Patients would still have to demonstrate they faced an “undue” delay and be referred by a medical professional, but they would no longer have to secure funding in

advance and could claim automatic reimbursement on their return (up to the amount that would have been paid at home).

But it would certainly not increase choice for all, just as the existing system does not increase choice for all, only those who have the knowledge and wherewithal to “work” the system. Instead, it would lead to a two-tier health system where patients who could afford to pay travel costs and living expenses abroad – which are not refundable from the NHS – might receive care more quickly than others who cannot.

And what about the effect on our hospitals, already under financial pressure from the growing involvement of the independent sector in treating patients and taking money out of the health service?

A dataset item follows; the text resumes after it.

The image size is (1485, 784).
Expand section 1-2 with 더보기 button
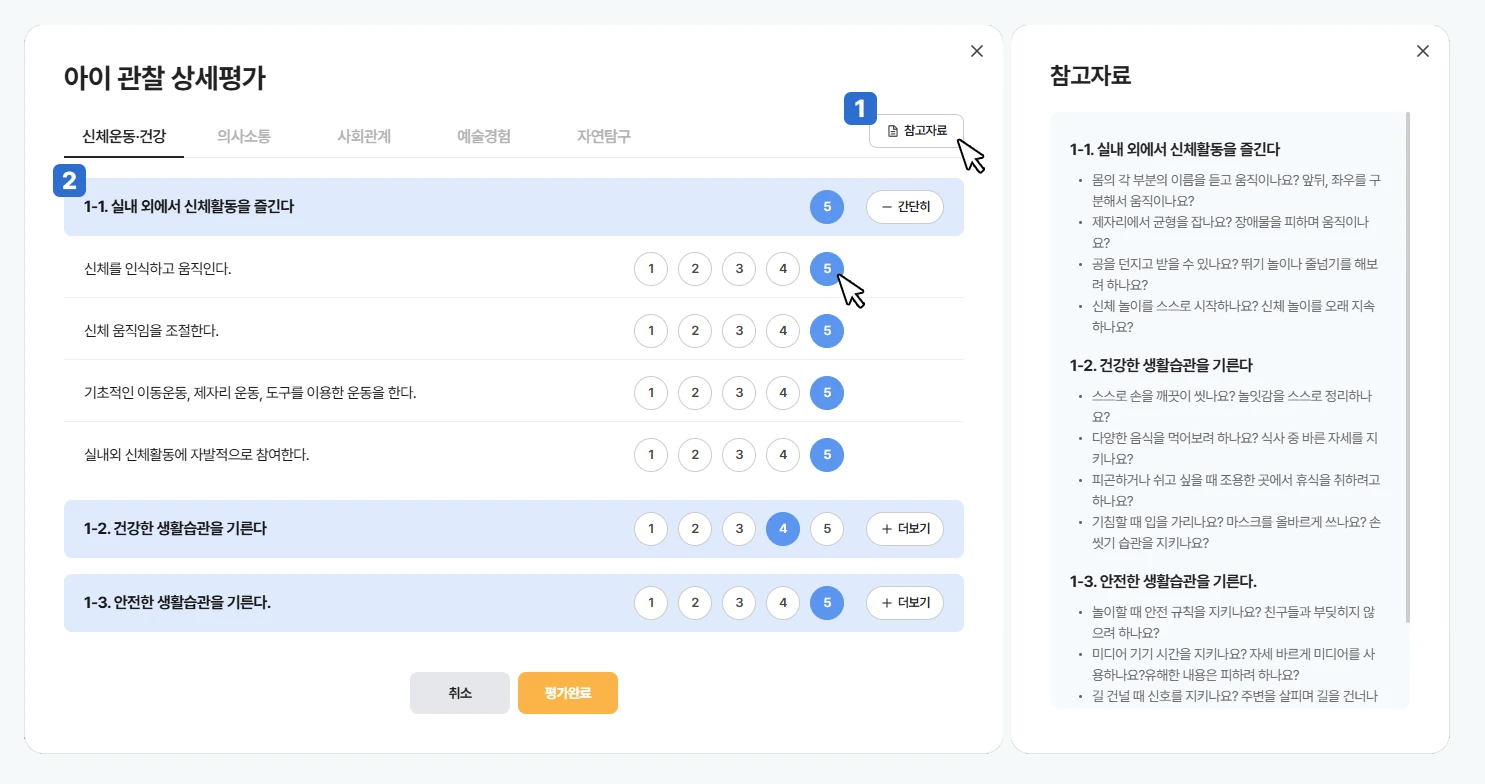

Introducing continental providers into a system which already buys care “in bulk” from the private sector in Britain could result in even more cash flowing out of the NHS and could lead to severe deficits for some NHS hospitals. If treatment packages offered on the continent were lower cost than in this country they might become increasingly attractive to British-based NHS commissioners who would send patients abroad as a cheaper option. This could pose a serious threat to NHS hospitals and potentially even push some to the brink of closure through lack of patients. At the same time, British health service providers (both NHS and private) might seek to offer attractive healthcare packages to encourage patients from elsewhere in the EU to come to England. That could adversely affect accessibility to services for patients in this country.

It would also cause undue pressure and uncertainty on existing health and social security systems in terms of capacity planning, as unexpected numbers of NHS patients went abroad. And it could undermine the economic sustainability of the NHS and cause uncertainty in financial planning due to indiscriminate claims for reimbursement and bills for treatment of which primary care trusts and GPs had no prior knowledge.

The Department of Health says it is committed to ensuring the right legislative framework is developed which ensures that, where patients choose to travel abroad the NHS retains the ability to decide what care it will fund to meet their clinical needs. But there is really only one solution: make the best care available as quickly as possible and close to home.